Problem requirements: Look through the entries below and copy exactly the part that begins with the line containing "Aggiungi al carrello (1054, 639)" and ends with the line containing "Consulting [menuitem] (37, 1637)". Do not copy the pictures.

The input:
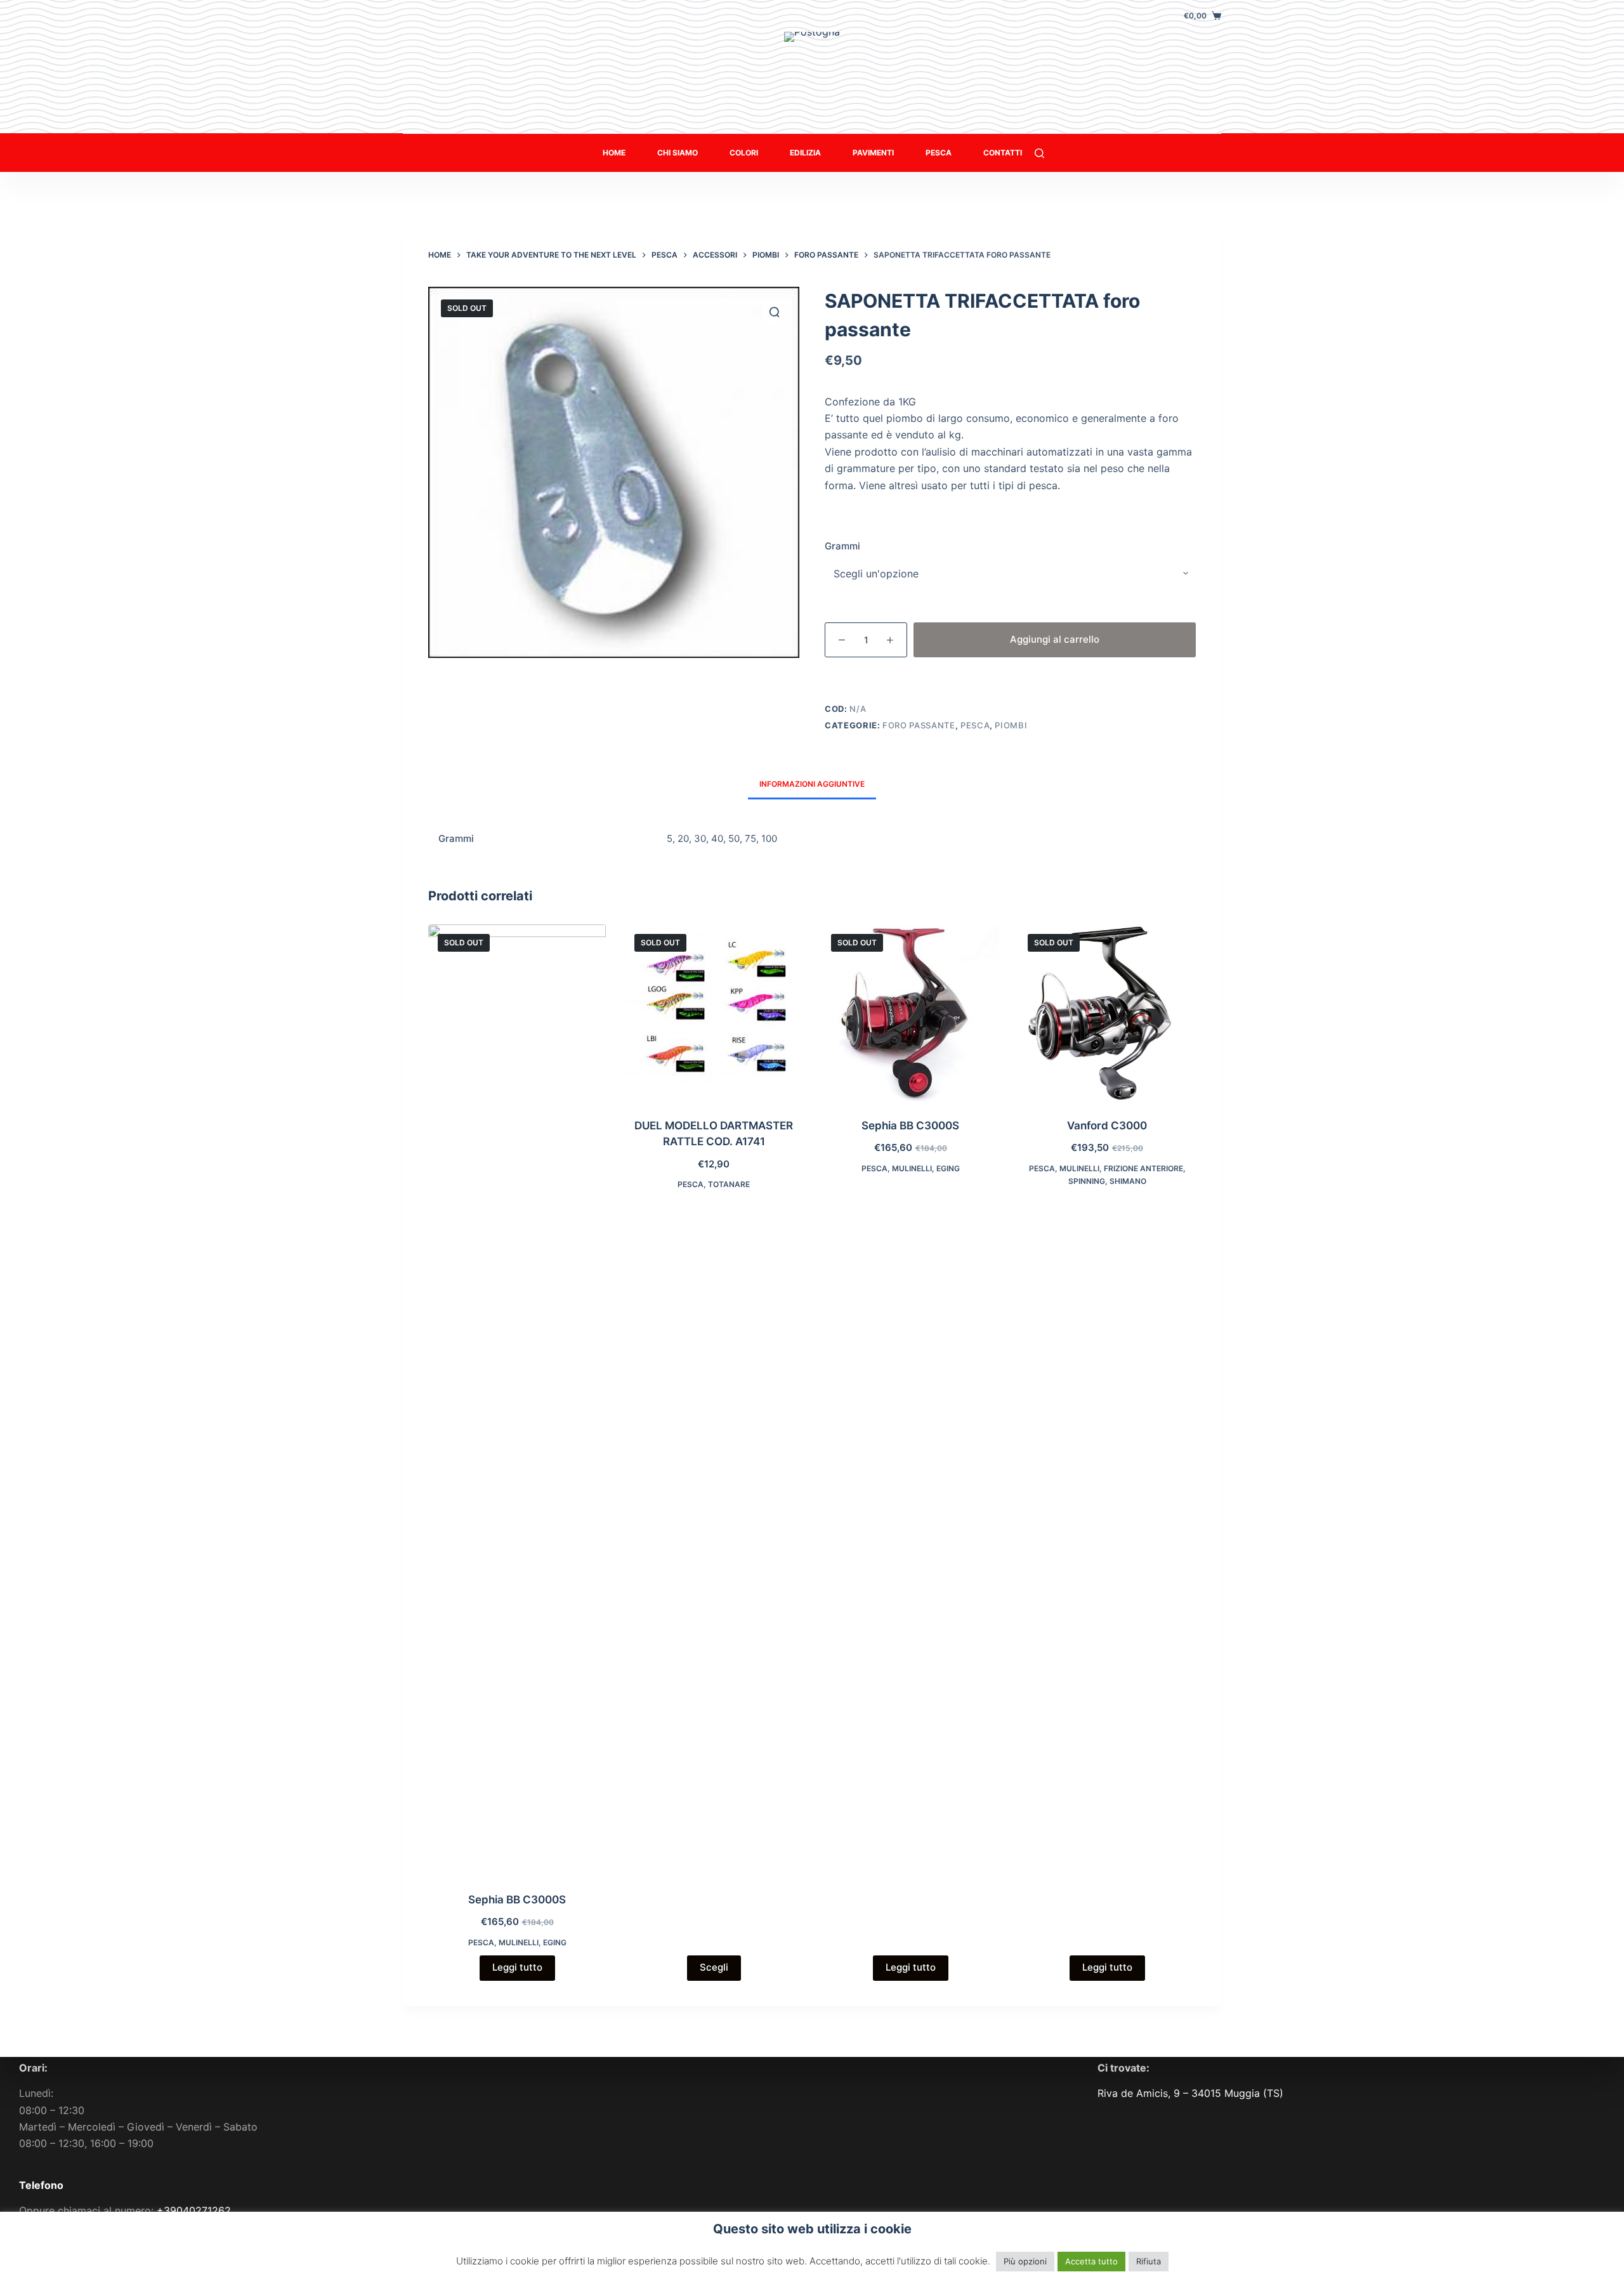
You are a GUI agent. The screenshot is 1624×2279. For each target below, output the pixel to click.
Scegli (714, 1967)
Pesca (975, 725)
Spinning (1086, 1181)
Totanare (729, 1184)
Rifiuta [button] (1148, 2261)
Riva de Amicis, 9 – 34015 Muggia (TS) (1190, 2093)
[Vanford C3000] (1107, 1013)
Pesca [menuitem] (939, 152)
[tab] (812, 784)
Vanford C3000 (1107, 1125)
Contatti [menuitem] (1002, 152)
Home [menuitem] (614, 152)
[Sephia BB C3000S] (517, 1400)
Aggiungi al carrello (1054, 639)
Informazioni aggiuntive (812, 784)
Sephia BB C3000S (517, 1899)
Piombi (1011, 725)
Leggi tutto (517, 1967)
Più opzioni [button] (1025, 2261)
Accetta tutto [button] (1091, 2261)
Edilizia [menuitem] (805, 152)
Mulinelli (519, 1942)
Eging (554, 1942)
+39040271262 (194, 2210)
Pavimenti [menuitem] (873, 152)
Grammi (842, 546)
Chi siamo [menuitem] (677, 152)
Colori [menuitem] (744, 152)
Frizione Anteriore (1143, 1168)
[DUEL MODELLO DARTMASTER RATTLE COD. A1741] (713, 1013)
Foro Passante (918, 725)
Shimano (1128, 1181)
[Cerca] (1039, 153)
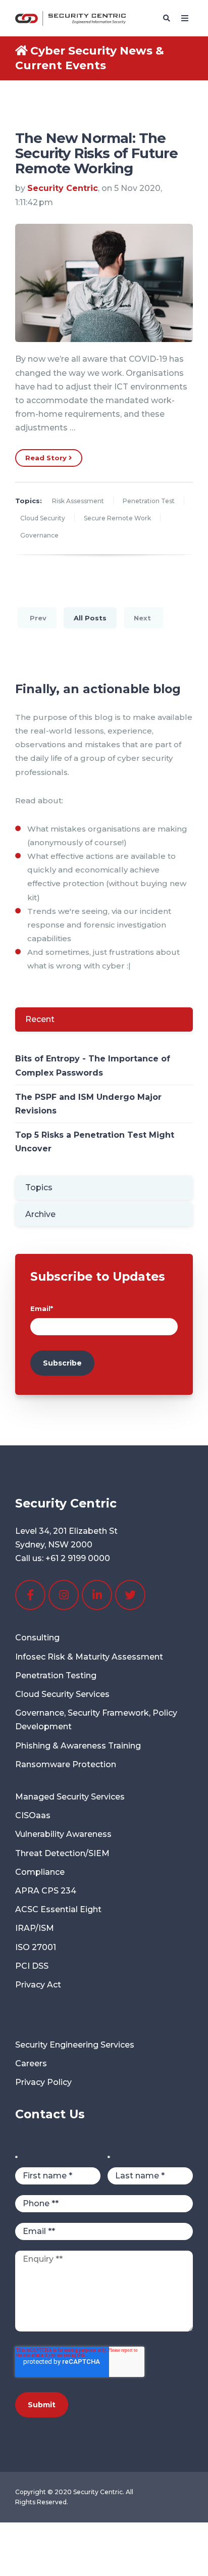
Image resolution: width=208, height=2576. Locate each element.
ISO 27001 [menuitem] (35, 1947)
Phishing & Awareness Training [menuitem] (78, 1746)
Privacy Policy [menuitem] (43, 2082)
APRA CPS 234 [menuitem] (45, 1890)
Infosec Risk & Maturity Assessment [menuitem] (89, 1657)
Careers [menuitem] (31, 2063)
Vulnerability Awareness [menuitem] (63, 1834)
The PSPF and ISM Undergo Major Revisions (88, 1103)
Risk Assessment (78, 501)
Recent (40, 1019)
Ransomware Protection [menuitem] (65, 1764)
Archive (40, 1214)
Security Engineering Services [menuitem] (74, 2045)
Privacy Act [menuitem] (38, 1984)
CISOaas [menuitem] (32, 1815)
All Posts (90, 618)
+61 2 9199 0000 (77, 1558)
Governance (39, 535)
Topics (39, 1187)
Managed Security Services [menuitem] (70, 1797)
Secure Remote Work (117, 518)
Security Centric (62, 188)
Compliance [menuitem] (40, 1872)
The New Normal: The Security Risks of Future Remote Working (96, 153)
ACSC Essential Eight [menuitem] (58, 1909)
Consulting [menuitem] (37, 1637)
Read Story (47, 458)
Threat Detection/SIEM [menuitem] (62, 1853)
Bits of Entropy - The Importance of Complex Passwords (92, 1065)
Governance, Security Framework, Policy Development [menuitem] (96, 1719)
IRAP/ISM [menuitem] (34, 1928)
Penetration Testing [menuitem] (55, 1675)
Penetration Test (149, 501)
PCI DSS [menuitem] (31, 1966)
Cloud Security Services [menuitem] (62, 1694)
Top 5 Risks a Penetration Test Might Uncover (94, 1141)
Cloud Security (42, 518)
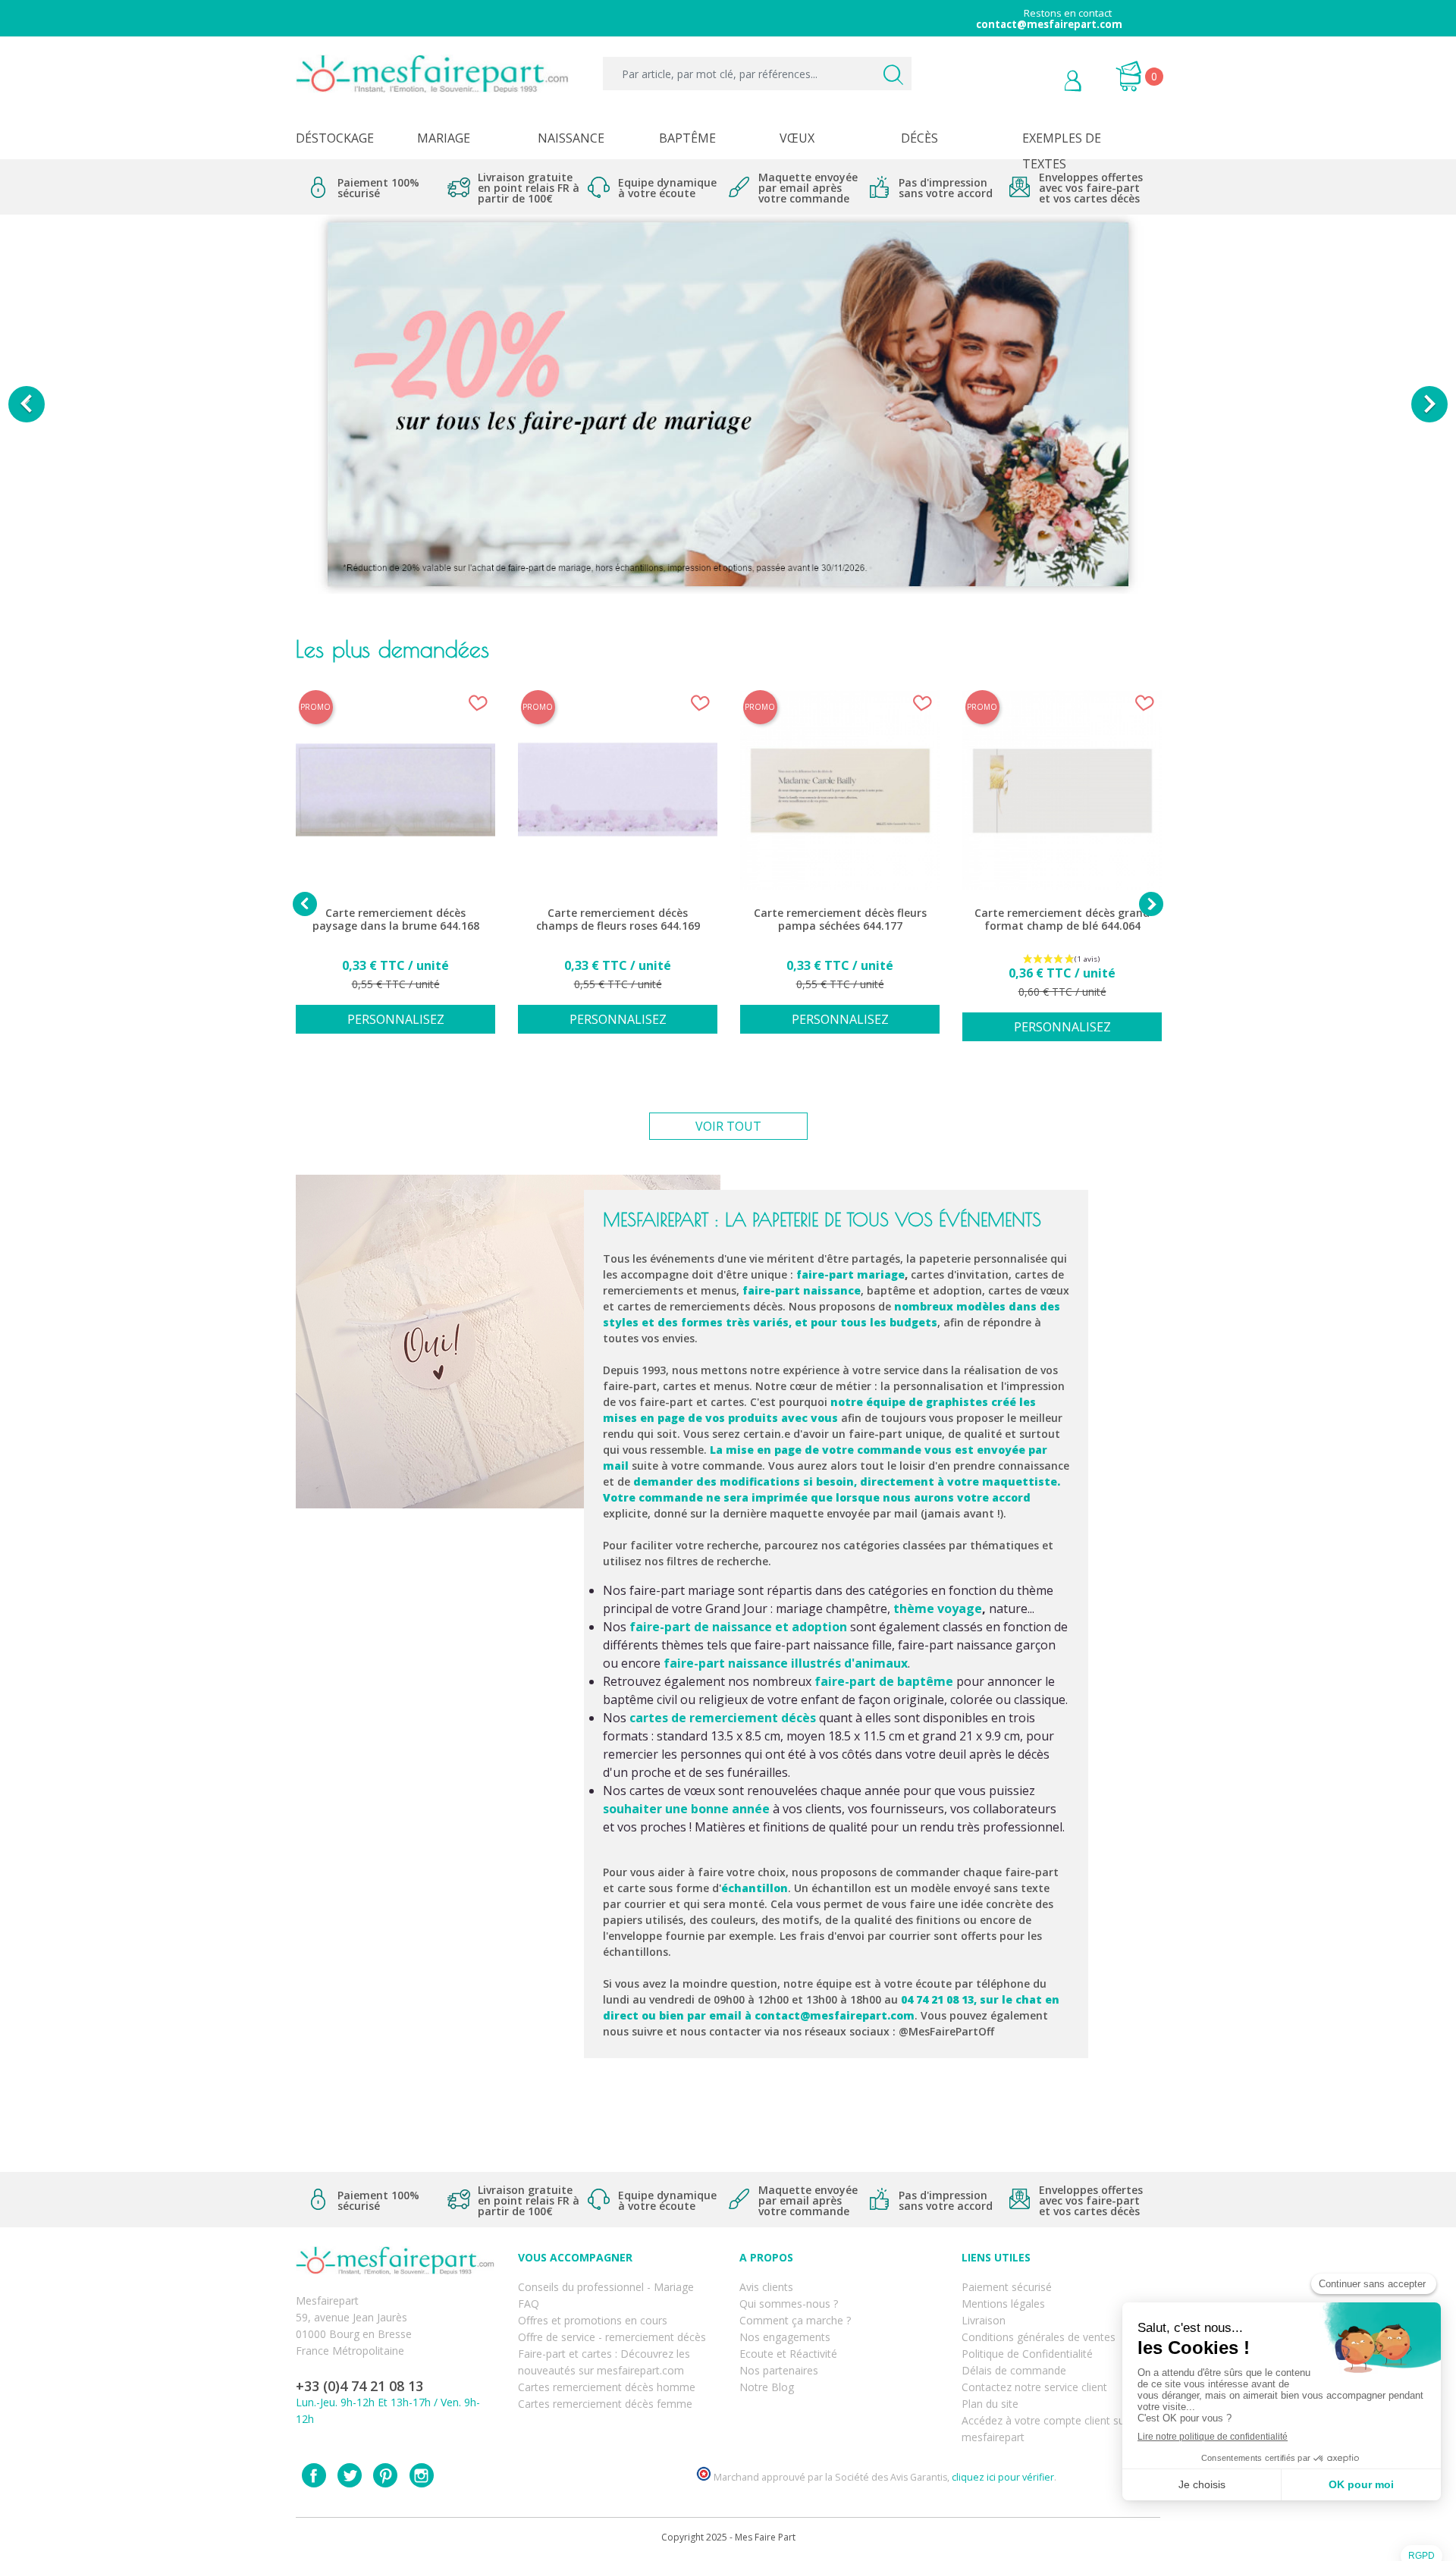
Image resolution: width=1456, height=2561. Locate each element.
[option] (728, 404)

Solution for this task:
Aggiungi al carrello (1054, 639)
Informazioni aggiuntive (812, 784)
Sephia BB C3000S (517, 1899)
Piombi (1011, 725)
Leggi tutto (517, 1967)
Più opzioni [button] (1025, 2261)
Accetta tutto [button] (1091, 2261)
Edilizia [menuitem] (805, 152)
Mulinelli (519, 1942)
Eging (554, 1942)
+39040271262 (194, 2210)
Pavimenti [menuitem] (873, 152)
Grammi (842, 546)
Chi siamo [menuitem] (677, 152)
Colori [menuitem] (744, 152)
Frizione Anteriore (1143, 1168)
[DUEL MODELLO DARTMASTER RATTLE COD. A1741] (713, 1013)
Foro Passante (918, 725)
Shimano (1128, 1181)
[Cerca] (1039, 153)
Image resolution: width=208, height=2576. Locate each element.
ISO 27001 [menuitem] (35, 1947)
Phishing & Awareness Training [menuitem] (78, 1746)
Privacy Policy [menuitem] (43, 2082)
APRA CPS 234 [menuitem] (45, 1890)
Infosec Risk & Maturity Assessment [menuitem] (89, 1657)
Careers [menuitem] (31, 2063)
Vulnerability Awareness [menuitem] (63, 1834)
The PSPF and ISM Undergo Major Revisions (88, 1103)
Risk Assessment (78, 501)
Recent (40, 1019)
Ransomware Protection [menuitem] (65, 1764)
Archive (40, 1214)
Security Engineering Services [menuitem] (74, 2045)
Privacy Act [menuitem] (38, 1984)
CISOaas [menuitem] (32, 1815)
All Posts (90, 618)
+61 2 9199 0000 (77, 1558)
Governance (39, 535)
Topics (39, 1187)
Managed Security Services [menuitem] (70, 1797)
Secure Remote Work (117, 518)
Security Centric (62, 188)
Compliance [menuitem] (40, 1872)
The New Normal: The Security Risks of Future Remote Working (96, 153)
ACSC Essential Eight [menuitem] (58, 1909)
Consulting [menuitem] (37, 1637)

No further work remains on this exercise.